*** Opening of PAGE EXTRACT ***

IEEE/ACM Transactions on Computational Biology and Bioinformatics | 2012
Seyedsasan Hashemikhabir; Eyup Serdar Ayaz; Yusuf Kavurucu; Tolga Can; Tamer Kahveci
Reconstructing the topology of a signaling network by means of RNA interference (RNAi) technology is an underdetermined problem especially when a single gene in the network is knocked down or observed. In addition, the exponential search space limits the existing methods to small signaling networks of size 10-15 genes. In this paper, we propose integrating RNAi data with a reference physical interaction network. We formulate the problem of signaling network reconstruction as finding the minimum number of edit operations on a given reference network. The edit operations transform the reference network to a network that satisfies the RNAi observations. We show that using a reference network does not simplify the computational complexity of the problem. Therefore, we propose two methods which provide near optimal results and can scale well for reconstructing networks up to hundreds of components. We validate the proposed methods on synthetic and real data sets. Comparison with the state of the art on real signaling networks shows that the proposed methodology can scale better and generates biologically significant results.

*** Close of PAGE EXTRACT ***
*** Opening of SUPPLIED DATA ***

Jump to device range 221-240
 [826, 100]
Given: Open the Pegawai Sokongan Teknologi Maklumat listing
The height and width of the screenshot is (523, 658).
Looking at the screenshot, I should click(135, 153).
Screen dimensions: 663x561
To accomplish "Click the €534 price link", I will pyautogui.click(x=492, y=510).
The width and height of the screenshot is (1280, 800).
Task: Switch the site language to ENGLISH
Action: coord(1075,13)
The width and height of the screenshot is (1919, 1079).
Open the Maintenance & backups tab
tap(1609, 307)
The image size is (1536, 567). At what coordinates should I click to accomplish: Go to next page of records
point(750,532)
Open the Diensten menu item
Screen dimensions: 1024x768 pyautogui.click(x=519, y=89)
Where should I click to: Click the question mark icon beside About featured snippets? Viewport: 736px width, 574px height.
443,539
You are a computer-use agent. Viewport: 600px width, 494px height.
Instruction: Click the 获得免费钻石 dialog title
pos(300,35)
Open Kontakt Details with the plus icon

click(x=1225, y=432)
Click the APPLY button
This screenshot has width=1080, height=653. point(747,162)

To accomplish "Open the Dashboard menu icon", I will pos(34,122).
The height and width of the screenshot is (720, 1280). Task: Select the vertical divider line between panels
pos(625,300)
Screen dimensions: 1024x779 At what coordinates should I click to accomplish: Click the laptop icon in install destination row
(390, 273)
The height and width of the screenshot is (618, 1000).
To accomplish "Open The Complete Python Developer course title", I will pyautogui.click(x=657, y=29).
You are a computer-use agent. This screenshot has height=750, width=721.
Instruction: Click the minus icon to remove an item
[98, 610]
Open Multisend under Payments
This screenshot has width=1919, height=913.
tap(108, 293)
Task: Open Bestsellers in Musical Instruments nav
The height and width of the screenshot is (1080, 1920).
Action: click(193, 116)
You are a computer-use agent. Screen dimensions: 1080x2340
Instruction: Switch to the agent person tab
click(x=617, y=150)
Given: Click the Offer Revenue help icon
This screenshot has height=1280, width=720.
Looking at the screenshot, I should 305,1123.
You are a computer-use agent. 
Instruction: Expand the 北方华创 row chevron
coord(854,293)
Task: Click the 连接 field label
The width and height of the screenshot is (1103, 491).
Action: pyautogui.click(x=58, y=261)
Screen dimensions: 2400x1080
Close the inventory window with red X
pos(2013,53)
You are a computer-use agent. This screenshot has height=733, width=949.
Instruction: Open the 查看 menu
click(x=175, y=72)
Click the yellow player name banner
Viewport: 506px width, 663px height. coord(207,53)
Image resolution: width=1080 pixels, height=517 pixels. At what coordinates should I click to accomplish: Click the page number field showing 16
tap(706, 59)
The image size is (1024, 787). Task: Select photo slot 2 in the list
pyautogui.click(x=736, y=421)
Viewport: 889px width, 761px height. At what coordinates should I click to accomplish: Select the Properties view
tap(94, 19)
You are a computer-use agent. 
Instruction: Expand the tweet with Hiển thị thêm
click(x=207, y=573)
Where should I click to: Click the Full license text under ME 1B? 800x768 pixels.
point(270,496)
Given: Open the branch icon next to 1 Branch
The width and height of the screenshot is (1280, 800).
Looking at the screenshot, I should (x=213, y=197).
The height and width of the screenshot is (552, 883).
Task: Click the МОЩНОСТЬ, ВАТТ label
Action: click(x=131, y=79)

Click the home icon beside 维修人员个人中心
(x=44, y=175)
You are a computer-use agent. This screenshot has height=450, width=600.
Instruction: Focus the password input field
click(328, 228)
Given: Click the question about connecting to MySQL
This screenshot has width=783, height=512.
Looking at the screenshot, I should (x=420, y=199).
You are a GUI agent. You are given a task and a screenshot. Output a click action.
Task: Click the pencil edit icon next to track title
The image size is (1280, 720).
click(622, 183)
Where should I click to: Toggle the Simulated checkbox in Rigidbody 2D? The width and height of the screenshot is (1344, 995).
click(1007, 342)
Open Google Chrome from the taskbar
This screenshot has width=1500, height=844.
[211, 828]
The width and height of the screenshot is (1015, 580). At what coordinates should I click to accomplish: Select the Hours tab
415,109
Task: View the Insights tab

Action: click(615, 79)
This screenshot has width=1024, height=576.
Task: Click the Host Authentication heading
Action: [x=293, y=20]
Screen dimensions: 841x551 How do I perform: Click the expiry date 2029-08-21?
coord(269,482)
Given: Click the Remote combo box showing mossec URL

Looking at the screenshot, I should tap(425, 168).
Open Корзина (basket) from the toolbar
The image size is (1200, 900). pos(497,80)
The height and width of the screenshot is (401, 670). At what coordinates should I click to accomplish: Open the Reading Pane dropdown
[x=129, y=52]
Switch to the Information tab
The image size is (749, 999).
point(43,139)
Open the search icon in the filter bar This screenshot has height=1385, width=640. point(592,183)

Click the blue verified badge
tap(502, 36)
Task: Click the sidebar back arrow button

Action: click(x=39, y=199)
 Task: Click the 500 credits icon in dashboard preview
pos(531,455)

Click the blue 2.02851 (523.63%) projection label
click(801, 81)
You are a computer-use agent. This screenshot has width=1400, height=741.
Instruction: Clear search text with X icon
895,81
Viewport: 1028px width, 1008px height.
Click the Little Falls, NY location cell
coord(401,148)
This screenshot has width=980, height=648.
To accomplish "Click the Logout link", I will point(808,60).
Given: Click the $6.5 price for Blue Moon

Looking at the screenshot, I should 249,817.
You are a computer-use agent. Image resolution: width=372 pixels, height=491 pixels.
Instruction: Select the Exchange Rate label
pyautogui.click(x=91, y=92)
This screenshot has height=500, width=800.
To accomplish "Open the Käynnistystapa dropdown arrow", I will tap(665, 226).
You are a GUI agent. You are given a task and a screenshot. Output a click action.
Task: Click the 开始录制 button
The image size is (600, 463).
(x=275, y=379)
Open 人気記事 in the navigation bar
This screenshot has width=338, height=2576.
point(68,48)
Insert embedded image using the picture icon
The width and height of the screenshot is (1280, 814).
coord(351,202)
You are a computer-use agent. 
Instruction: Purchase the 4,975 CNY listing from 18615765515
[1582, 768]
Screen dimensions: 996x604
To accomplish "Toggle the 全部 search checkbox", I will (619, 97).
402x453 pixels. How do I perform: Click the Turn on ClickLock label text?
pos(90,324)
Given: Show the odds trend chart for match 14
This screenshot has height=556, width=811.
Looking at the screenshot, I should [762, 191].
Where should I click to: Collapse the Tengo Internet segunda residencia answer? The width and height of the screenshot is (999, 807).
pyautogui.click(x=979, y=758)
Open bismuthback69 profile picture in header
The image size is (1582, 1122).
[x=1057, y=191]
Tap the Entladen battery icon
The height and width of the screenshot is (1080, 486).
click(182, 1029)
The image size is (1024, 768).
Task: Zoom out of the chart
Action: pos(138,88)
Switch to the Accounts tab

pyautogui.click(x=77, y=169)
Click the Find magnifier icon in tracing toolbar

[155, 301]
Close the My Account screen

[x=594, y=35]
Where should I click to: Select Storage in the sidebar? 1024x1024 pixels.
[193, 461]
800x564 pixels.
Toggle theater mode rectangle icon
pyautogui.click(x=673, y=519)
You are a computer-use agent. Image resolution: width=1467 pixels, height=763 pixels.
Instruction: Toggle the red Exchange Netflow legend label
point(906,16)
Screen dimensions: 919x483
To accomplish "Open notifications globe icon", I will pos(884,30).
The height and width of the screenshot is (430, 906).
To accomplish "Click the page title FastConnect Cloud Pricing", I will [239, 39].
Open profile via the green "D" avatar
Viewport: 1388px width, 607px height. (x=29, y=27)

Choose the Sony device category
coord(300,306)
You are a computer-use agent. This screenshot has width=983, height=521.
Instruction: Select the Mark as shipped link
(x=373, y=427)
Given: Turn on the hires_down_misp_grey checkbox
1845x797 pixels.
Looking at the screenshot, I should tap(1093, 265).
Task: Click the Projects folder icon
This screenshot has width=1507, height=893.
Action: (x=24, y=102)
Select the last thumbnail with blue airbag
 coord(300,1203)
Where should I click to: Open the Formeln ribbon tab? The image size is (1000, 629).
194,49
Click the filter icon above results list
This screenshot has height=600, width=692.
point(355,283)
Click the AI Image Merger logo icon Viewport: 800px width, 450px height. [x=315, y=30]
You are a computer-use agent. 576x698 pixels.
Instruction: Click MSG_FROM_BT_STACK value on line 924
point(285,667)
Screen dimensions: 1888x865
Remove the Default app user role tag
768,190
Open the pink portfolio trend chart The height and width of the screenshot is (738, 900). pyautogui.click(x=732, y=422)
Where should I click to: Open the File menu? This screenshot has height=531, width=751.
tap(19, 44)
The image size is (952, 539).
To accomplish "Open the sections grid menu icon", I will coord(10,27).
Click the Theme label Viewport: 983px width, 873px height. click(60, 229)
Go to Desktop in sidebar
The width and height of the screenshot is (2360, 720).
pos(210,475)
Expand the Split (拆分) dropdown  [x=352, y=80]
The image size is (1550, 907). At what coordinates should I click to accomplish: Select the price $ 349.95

*** Close of SUPPLIED DATA ***

-- TASK TO COMPLETE --
From the signaling network abstract above, list the names of all the authors.

-- PROBLEM SOLUTION --
Seyedsasan Hashemikhabir, Eyup Serdar Ayaz, Yusuf Kavurucu, Tolga Can, Tamer Kahveci